Dang started going over the binary code line by line, but with more than 1,000 lines, he realized this tactic simply wasn’t going to be fast enough. Management was putting severe pressure on the team to get results, and they had no answers.

He took this one home. He stayed up brainstorming until the small hours of the night, but all his ideas came to nothing. He even tried just letting the exploit run, on the theory that most virus code isn’t perfect, and will ultimately cause a blue-screen system crash, exposing the problem in the crash logs. But no dice: This one ran perfectly 10 times in a row.

“I knew we were getting close,” he said. “I knew it was searching for something, but exactly what wasn’t clear to me.”

The next day, an old kernel-debugger-analysis trick finally paid off. The team identified a flaw in the way Windows XP systems are allowed to switch user keyboard layouts — from an English keyboard to a German configuration, for example. Once again, this allowed the worm to gain elevated privileges on the infected computer.

Smart, almost chillingly so, Dang said. The task-scheduling attack previously identified worked only on Vista and later systems. The keyboard layout attack worked only on XP. Some people somewhere had set their sights very broadly.

“We felt pretty good at that point,” he said. “How could there be more?”

But there was more. The team got word from the Kaspersky Lab security company that there was strange “remote procedure call” traffic being sent over a network — a kind of communication that allows one computer to trigger activity on another, such as printing from a remote device.

Dang and his team set up a mini-VPN, infected one computer, and went away. They came back to find their entire mini-network had been infected.

“I said, ‘What the f***! This is really weird,’” Dang recounted.

They brought Microsoft’s printer team in, and this time the problem proved simple to uncover. In 5 minutes they had traced the source: a print-spooler flaw that allowed remote guest accounts to write executable files directly to disk. A terrible flaw, but luckily fixed quickly.

The flaw gave more insight into the attacker’s intentions.
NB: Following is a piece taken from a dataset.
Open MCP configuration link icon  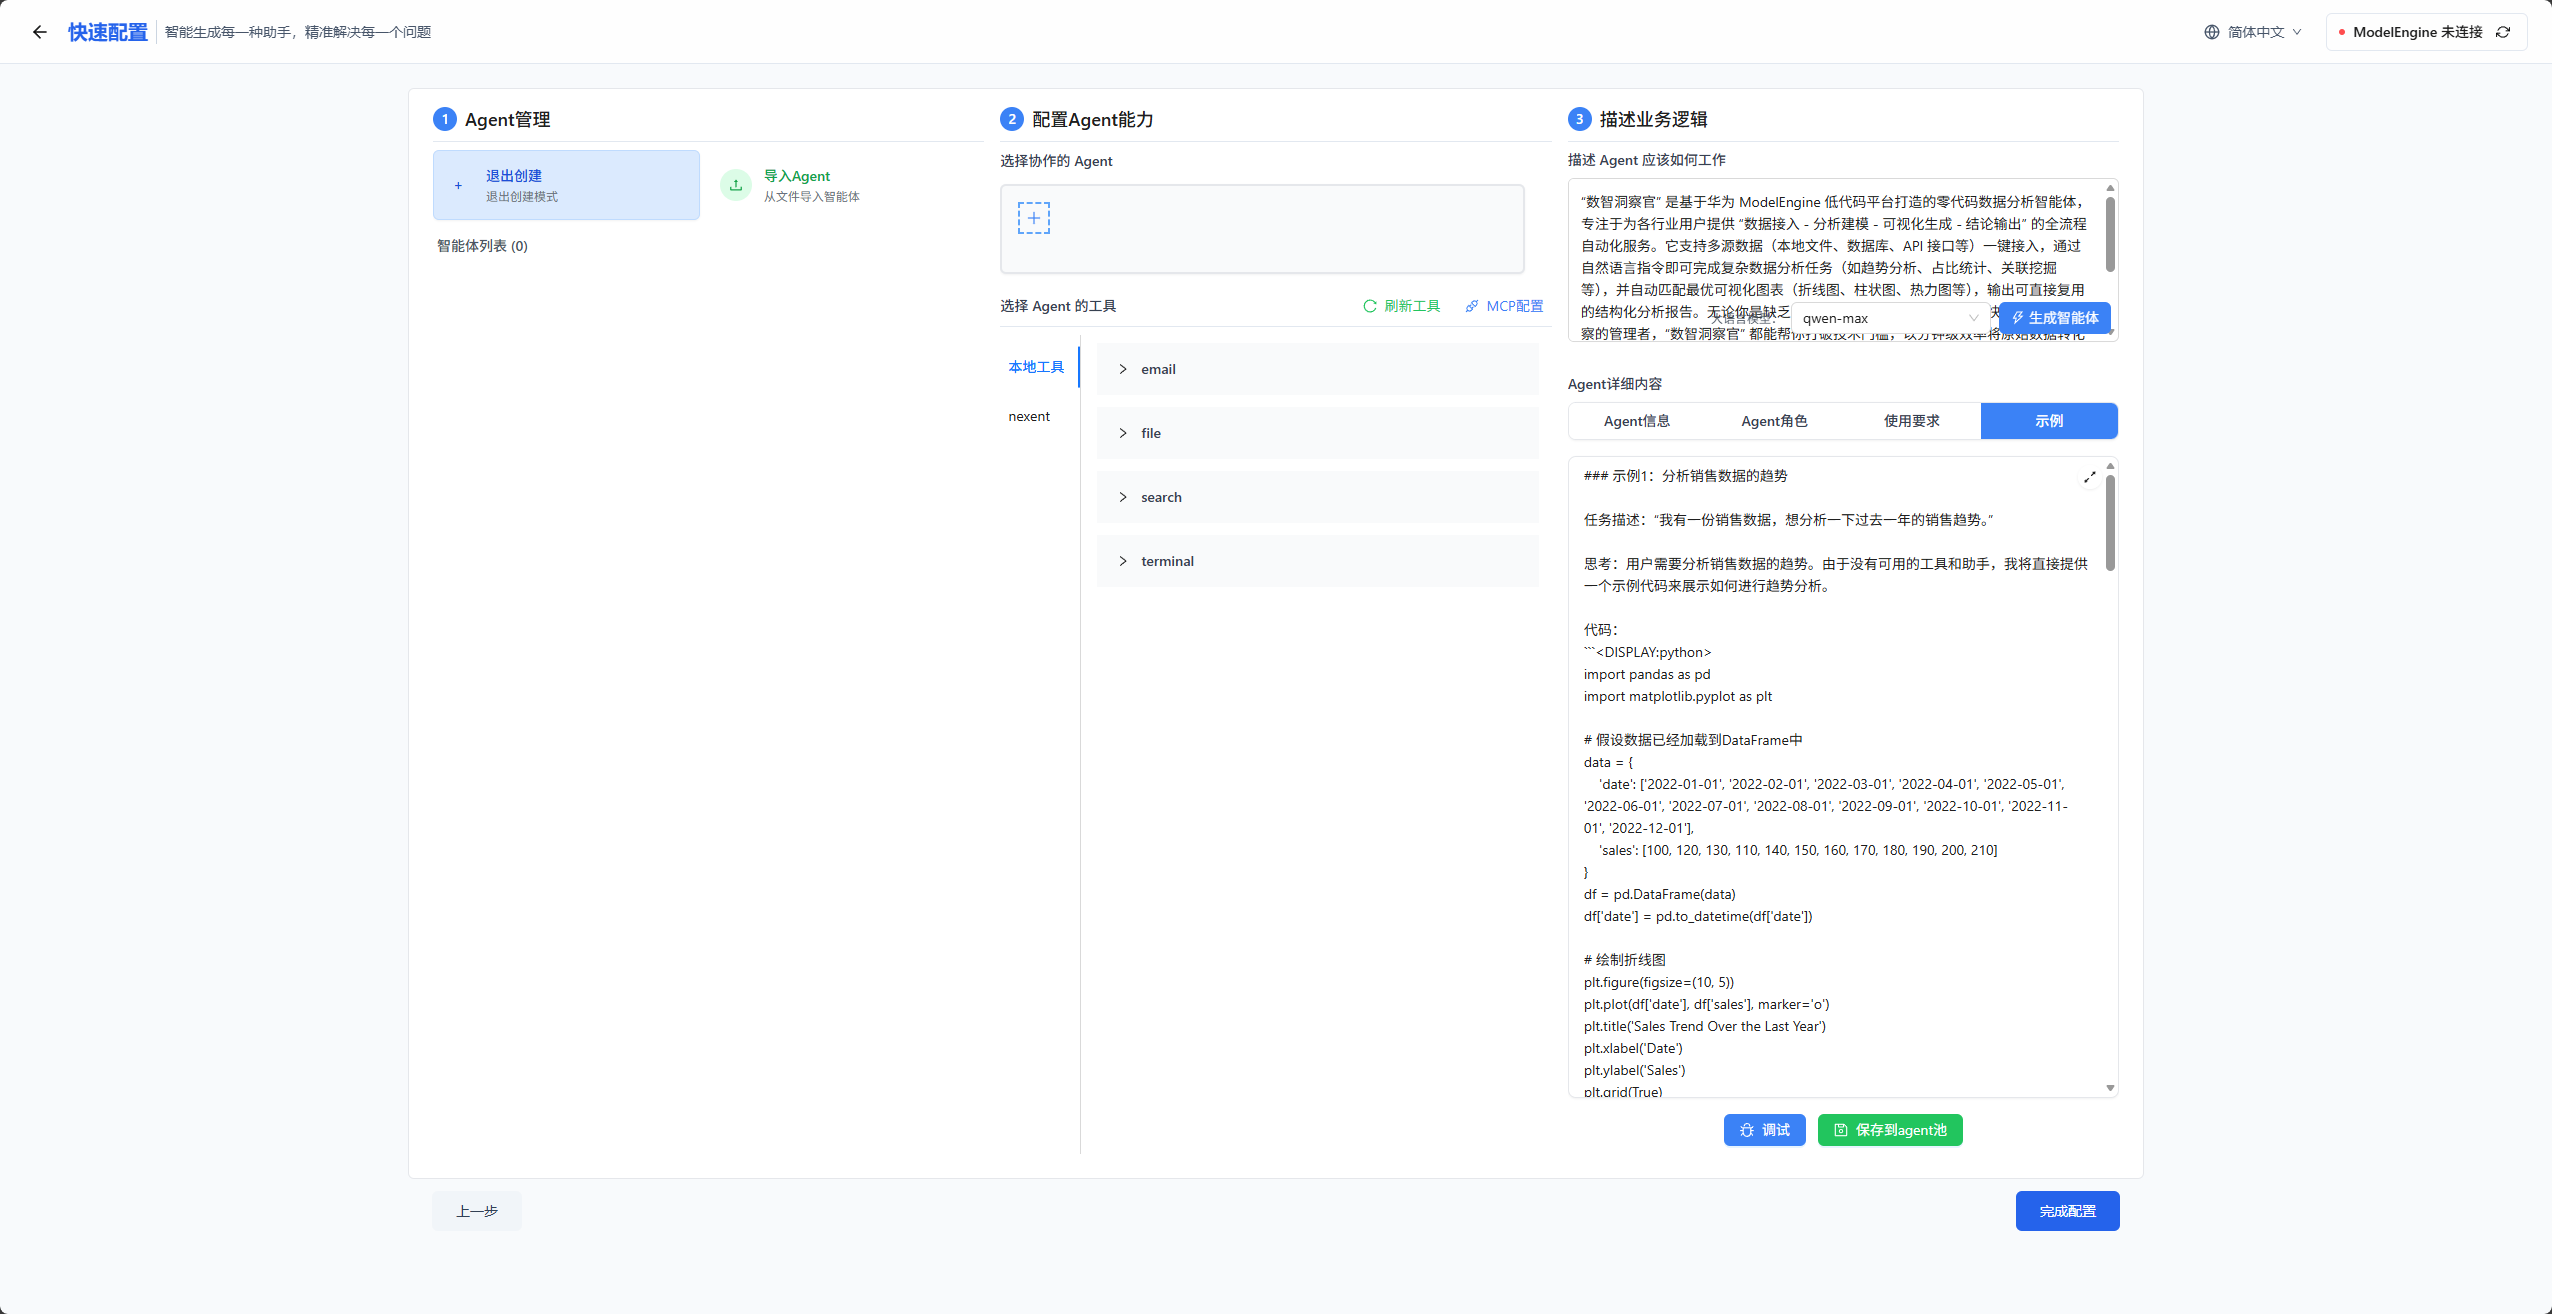pyautogui.click(x=1472, y=306)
The configuration vulnerable to this flaw was very uncommon in normal corporations, but allowed widespread infection within a network that was configured in this way, Dang said.

From the perspective of Microsoft’s vulnerability team, the story essentially ends there. But Stuxnet has been in the wild for a year, and revelations continue as to the breadth of the infection, and the sophistication of its apparent attack on Iran’s nuclear centrifuges.

Dang says several things are clear from his reading of the code. It was written by at least several people, with the different components bearing the fingerprints of different authors. And the creators were careful to make sure that it ran perfectly, with high impact and 100 percent reliability, he said. That’s a goal even commercial software developers often fail to meet.

The total time taken from discovery to the final fix was between three and four days, or about 40 Microsoft staff-hours. But the effects of this sophisticated exploitation of unknown or “zero-day” Windows vulnerabilities will surely continue to resonate for months or even years to come.